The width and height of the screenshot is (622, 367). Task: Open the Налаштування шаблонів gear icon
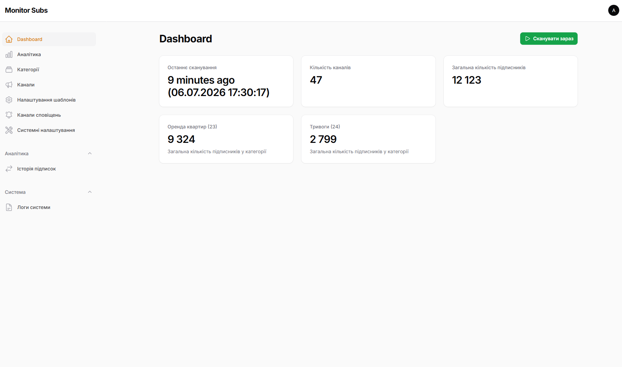point(9,100)
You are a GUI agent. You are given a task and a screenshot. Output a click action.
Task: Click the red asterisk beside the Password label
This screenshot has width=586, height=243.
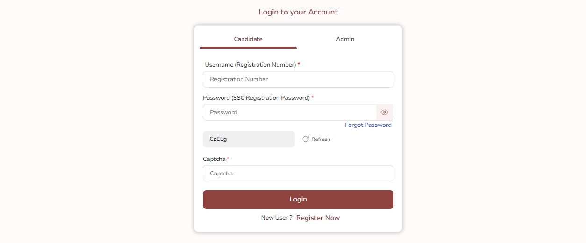[x=313, y=97]
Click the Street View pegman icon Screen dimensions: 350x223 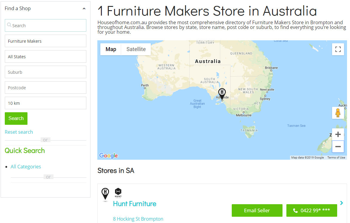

» **What needs to be done**
The answer must restate every entry word for word, with the pictures left out.

» **Answer for this exercise**
The width and height of the screenshot is (622, 367). Task: Open the Налаштування шаблонів gear icon
point(9,100)
You are a GUI agent. You are given a task and a screenshot. Output a click action.
Task: Click the red asterisk beside the Password label
This screenshot has width=586, height=243.
[x=313, y=97]
Click the Street View pegman icon Screen dimensions: 350x223 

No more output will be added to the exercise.